UNA NORMA A TUTELA DI IMPRESE E VIAGGIATORI

Il fatto che sia cresciuta la consapevolezza verso i rischi a cui è esposto il personale in viaggio, non implica però che le imprese sappiano come agire per proteggerlo o abbiano la percezione della propria responsabilità.
Fino un paio di anni fa la valutazione dei rischi di viaggio e le modalità di tutela del lavoratore erano lasciate all’esperienza delle singole imprese, che si organizzavano secondo la propria sensibilità e approccio al rischio. Con l’introduzione della norma Iso 31030 Travel risk management, emanata nell’ottobre 2021, esiste ora un documento che propone le linee guida per la gestione del rischio di viaggio. 

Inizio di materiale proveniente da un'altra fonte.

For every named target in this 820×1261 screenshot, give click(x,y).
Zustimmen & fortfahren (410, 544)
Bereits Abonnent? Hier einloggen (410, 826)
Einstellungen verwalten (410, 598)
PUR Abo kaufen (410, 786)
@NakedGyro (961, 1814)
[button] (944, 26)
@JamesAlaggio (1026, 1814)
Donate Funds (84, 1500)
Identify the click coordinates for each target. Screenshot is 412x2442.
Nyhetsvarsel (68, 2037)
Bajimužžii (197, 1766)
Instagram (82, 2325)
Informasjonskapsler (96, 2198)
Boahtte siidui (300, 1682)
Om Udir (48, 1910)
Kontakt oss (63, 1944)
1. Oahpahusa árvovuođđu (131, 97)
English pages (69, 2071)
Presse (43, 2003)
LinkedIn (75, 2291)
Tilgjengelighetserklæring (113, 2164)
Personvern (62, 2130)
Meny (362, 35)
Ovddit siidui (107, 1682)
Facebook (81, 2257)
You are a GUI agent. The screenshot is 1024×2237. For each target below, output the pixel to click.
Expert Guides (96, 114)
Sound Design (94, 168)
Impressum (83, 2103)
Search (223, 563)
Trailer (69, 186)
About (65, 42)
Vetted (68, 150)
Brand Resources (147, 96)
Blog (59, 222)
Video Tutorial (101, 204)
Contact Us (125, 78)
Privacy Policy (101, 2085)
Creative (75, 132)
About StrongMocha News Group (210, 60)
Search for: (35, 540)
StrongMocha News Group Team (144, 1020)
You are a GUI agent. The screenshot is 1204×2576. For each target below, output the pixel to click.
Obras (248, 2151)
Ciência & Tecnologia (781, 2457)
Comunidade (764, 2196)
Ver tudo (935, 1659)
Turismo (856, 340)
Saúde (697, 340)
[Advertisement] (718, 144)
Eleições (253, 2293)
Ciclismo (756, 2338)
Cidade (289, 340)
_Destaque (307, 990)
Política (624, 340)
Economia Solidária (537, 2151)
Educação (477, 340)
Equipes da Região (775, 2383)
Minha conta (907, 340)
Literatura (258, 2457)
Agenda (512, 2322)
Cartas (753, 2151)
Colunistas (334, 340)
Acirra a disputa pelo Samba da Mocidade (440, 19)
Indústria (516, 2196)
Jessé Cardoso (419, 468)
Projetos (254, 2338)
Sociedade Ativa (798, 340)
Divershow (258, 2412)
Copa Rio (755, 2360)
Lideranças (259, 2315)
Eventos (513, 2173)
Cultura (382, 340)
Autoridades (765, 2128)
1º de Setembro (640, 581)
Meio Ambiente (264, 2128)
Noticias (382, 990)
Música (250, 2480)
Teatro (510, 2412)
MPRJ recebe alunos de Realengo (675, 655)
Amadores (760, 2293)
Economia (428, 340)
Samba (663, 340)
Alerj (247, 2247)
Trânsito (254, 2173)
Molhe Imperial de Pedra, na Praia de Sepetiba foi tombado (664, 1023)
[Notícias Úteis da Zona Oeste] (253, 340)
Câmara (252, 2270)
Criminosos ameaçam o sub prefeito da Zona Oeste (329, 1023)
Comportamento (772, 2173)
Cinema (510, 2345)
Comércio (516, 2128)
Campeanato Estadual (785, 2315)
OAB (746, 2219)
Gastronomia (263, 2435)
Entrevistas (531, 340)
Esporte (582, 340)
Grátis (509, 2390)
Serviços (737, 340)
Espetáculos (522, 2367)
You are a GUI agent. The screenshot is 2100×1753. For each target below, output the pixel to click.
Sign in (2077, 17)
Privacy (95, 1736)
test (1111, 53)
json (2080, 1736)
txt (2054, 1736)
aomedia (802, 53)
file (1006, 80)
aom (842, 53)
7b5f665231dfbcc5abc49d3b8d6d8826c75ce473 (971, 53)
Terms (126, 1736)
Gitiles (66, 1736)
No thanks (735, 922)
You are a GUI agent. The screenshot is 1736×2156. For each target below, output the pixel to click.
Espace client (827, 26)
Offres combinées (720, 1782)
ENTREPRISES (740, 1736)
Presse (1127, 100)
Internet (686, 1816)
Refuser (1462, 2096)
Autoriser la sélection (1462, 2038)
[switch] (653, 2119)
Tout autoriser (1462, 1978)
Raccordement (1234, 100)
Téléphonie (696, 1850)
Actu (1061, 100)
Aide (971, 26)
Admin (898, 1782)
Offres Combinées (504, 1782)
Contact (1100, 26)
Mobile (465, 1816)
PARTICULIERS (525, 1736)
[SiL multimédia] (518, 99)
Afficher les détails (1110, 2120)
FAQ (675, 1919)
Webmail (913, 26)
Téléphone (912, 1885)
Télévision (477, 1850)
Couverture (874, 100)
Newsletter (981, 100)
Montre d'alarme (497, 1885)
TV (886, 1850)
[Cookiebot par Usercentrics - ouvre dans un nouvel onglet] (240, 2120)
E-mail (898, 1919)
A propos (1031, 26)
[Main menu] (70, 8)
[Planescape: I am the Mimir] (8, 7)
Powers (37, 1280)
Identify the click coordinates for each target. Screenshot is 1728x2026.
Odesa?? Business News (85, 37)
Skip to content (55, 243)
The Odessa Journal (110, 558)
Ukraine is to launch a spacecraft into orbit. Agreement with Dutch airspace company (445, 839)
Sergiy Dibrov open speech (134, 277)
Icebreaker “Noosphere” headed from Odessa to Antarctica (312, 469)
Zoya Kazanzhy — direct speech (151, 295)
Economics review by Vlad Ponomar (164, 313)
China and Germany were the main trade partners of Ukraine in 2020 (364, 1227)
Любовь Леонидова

“Se fino a poco tempo fa l’organizzazione di una trasferta sicura era lasciata alla buona volontà e all’attenzione dell’azienda, che pure era responsabile di fronte alla legge, oggi la Iso 31030 suggerisce una serie di buone pratiche da implementare. Tra queste, è essenziale in via preliminare effettuare la valutazione del rischio viaggio, per agevolare la quale la norma predispone un apposito documento di valutazione dei rischi (Dvr)”, spiega Lowe che ha partecipato in qualità di rappresentante per Anra, di cui è socio, al gruppo di lavoro internazionale che ha portato alla pubblicazione della norma. Attualmente non è previsto un percorso di certificazione per le imprese, ma la norma costituisce l’opportunità di essere compliant verso delle prescrizioni Iso, una forma di garanzia in caso sorgessero problemi nel corso del viaggio e l’impresa dovesse essere chiamata in causa. In questo senso, infatti, la nuova norma può diventare uno standard di riferimento anche per chi si trova a valutare le responsabilità del datore di lavoro nel corso di un’azione legale, oppure per le compagnie assicurative nel momento in cui devono comprendere la qualità del rischio che si assumono con la sottoscrizione di una polizza di responsabilità civile o una copertura D&O per amministratori e manager. 
In questo senso, commenta Lowe, l’assicuratore può affiancare il cliente e aiutarlo a implementare i meccanismi che riducono il livello di esposizione, “potrebbe offrire il proprio supporto nella valutazione del rischio, nella conoscenza dei contesti esteri e sostenere l’azienda nell’avviamento di procedure mirate a esaminare i rischi, mitigarli e gestirli. Il caso più diffuso e sviluppato riguarda l’assistenza sanitaria, ma come si è visto le minacce a cui è esposto il viaggiatore, e con lui il datore di lavoro, sono molteplici e richiedono un approccio professionale”.